• izledim
    • izlemek istiyorum
  • youreads puanı (7.83)
the kids are all right - lisa cholodenko
lezbiyen bir çift olan nic ve jules, yapay döllenme ile çocuk sahibi olmuşlardır, hem de iki kere. çocuklar ergenliğe girdiklerinde gerçek babaları ile tanışmak isterler. paul adındaki donör onların babalarıdır ve çocuklar paul'ü anneleri ile tanıştırmak ister. paul'ün gelmesi aile düzenini değiştirecek ve yepyeni bir aile tanımının yapılmasına yol açacaktır.


  1. ben bu filmi heba edilmiş ciddi bir potansiyel olarak görüyorum. paul'un aileye girişi ile sınava tabii tutulan her ilişki bağı üzerine ayrı ayrı bir film çıkarmış. iki çocuk da çok sağlam karakterler, iyi yazılmış, kurgulanmış ama işlenmemiş.
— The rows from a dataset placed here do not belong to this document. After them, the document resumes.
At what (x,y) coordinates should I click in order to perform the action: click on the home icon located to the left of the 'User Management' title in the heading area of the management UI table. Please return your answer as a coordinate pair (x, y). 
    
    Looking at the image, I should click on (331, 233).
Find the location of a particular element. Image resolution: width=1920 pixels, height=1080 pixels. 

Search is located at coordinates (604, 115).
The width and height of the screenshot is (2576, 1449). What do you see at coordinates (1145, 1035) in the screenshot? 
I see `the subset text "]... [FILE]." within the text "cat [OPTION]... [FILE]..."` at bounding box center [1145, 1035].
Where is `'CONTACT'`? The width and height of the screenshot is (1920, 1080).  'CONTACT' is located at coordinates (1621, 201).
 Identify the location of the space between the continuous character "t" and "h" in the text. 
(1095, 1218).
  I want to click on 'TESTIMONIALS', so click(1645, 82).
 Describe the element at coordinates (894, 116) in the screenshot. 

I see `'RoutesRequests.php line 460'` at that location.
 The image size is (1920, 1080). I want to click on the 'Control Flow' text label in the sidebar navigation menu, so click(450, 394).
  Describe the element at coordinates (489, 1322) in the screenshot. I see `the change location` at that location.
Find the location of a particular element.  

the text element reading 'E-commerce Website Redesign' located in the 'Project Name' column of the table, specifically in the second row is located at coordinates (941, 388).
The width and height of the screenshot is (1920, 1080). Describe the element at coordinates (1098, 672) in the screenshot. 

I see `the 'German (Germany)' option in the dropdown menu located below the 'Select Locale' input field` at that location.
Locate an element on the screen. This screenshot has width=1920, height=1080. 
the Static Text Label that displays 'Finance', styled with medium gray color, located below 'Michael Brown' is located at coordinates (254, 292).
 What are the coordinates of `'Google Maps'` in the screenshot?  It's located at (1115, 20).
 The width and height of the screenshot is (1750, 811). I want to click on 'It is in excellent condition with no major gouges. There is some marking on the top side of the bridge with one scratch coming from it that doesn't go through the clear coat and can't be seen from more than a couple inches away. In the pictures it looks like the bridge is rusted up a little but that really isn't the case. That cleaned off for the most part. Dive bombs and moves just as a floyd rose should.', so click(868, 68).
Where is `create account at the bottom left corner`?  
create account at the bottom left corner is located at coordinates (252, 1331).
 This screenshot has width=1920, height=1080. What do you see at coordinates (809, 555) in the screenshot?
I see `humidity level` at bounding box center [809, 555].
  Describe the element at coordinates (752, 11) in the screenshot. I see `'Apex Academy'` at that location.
    böyle bir yarım kalmışlık var.
  2. son zamanlarda en sevdiğim hollywood filmi bu oldu. konusu zaten ilgi çekici. bu sayede hem altın küre hem de oscar adaylığı almış senaryo dalında. ama ben okuduğum yorumların aksine işlenişi de başarılı buldum. lezbiyen bir çift, zamanında aynı donörün spermini kullanarak çocuk sahibi oluyor. biri kız biri erkek iki çocuktan küçük olanı iki anne ile büyümüş olmaktan sıkılmış olacak ki kendisinden yaşça büyük kız kardeşini ikna edip ondan babalarının kim olduğunu öğrenmesini istiyor. abla 18’ i doldurup artık reşit bir birey olduğundan bunu yapabilir. gereksiz bir detay olsa da aklıma geldiği için yazıyorum, ablanın 18’ i doldurur doldurmaz erkek kardeşin babalarını bulmak istemesi önceden beri erkek kardeşte böyle bir arayış olduğu izlenimi uyandırdı bende. iki anne ve bir abla tarafından büyütülmüş ve sanırım kendi dilinden, fizyolojisinden anlayacak birinin ihtiyacı içerisinde. şimdi bu tezimi destekleyen detaya geliyorum. bu çocuk muhtemelen ilk gördüğü erkekle arkadaş olmuş. arkadaşı tam bir moron. zaten ailesi de bu arkadaşlığa karşı ancak ergen irimiz şiddetle arkadaşını savunuyor ta ki babasıyla tanışıp arkadaşının ne kadar gerzek biri olduğunu görene kadar. baba hayatına girdiği anda ilk sorunda herkese karşı savunduğu o gerzek arkadaşa yol veriyor.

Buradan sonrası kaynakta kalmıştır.